Chronic Myelopathies

Extradural Myelopathies

Cervical Spondylosis

Clinical Vignette

An obese septuagenarian, with previously diagnosed diabetic polyneuropathy manifested by burning discomfort in his feet, presented with a 4- to 6-month history of increasing leg numbness. These new symptoms were totally different from the mild tingling and burning that had been chronically present for the past 10 years. He began to require a cane to maintain his equilibrium when walking. Although he initially tolerated the newer symptoms, he began to be concerned that he could not walk safely without relying on a walker. He sought further medical opinion. He previously had a myocardial infarction.

Neurologic examination demonstrated a broad-based, spastic gait, brisk muscle stretch reflexes, and bilateral Babinski signs. Pinprick and temperature sensation were reduced in a stocking-glove distribution in his legs. There was a question of a bilateral cord level to pin sensation at C-7. Position sense was absent at the toes, and vibratory sense lost at the ankles.

MRI revealed spinal stenosis and cord edema at C5–C6. He had severe spinal stenosis with multilevel spondylosis, disc protrusion, and end-plate osteophytes. After a 3-month period of observation, his gait difficulties increased. A cervical posterior laminectomy was performed. Subsequently, after a period of rehabilitation hospitalization, he gradually regained the ability to walk independently.

One needs to always carefully evaluate the patient with a chronic primary sensory polyneuropathy who begins to develop disproportionately increased gait difficulty. Cervical spinal stenosis is a common chronic disorder. As occurred in this instance, one may define a quite remediable condition.

Spondylosis, a normal aging process, is the most common cause of a cervical myelopathy (Figs. 45-9 and 45-10; Box 45-2). This results from disc degeneration followed by reactive osteophyte formation, fibrocartilaginous bars, spondylotic transverse bars, articular facet hypertrophy, and thickening of the ligamentum flavum causing spinal canal narrowing. Subsequently, gradual spinal cord compression may occur; it is particularly likely in patients having congenitally narrowed spinal canals. In its simplest form, a chronically herniated central nucleus pulposus in patients with congenital stenosis can produce a cervical myelopathy. Although many senior individuals have radiographic signs of cervical spondylosis, most are asymptomatic. When a myelopathy develops, clinical findings can present acutely, subacutely, or over many years. Sometimes both a cervical myelopathy and adjacent radiculopathy may occur in the same spondylotic patient.
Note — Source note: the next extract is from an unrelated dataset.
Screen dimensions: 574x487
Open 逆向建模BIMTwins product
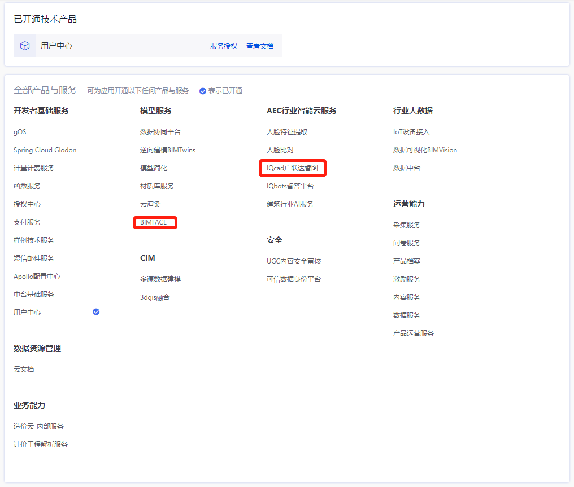point(168,150)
Pathophysiology and Etiology

Typically, the spinal canal is 17–18 mm in diameter between C3 and C7. A narrower cervical spinal canal may range from 9 to 15 mm; however, a compressive spondylitic myelopathy rarely occurs when the canal diameter is >13 mm. Cervical cord diameter ranges from 8.5 to 11.5 mm, averaging approximately 10 mm. Disc protrusion and other reactive and degenerative processes further reduce canal dimension. Direct cord compression, compromised blood supply to the cord or venous stasis, and other mechanical factors, such as rheumatoid arthritis, can in combination or independently cause irreversible damage.

Normally, the spinal cord moves cephalad and posteriorly within the canal during neck flexion and caudally and anteriorly during neck extension. If osteophytes, discs, and hypertrophied ligaments make contact with the cord, the cord sustains additive trauma, leading to development of a clinical myelopathy. The disc levels affected are C5–C6, C6–C7, and C3–C4, in order of their clinical frequency.

In this setting, the spinal cord may become pathologically, grossly flattened, distorted, or indented. Demyelination of the lateral columns occurs at the lesion site with consequent lateral column degeneration below the lesion. Concomitant dorsal column degeneration occurs at and above the damaged segment(s). There may also be damage and loss of nerve cells in gray matter. Ischemic changes, gliosis, demyelination, and even cavitation necrosis sometimes also result.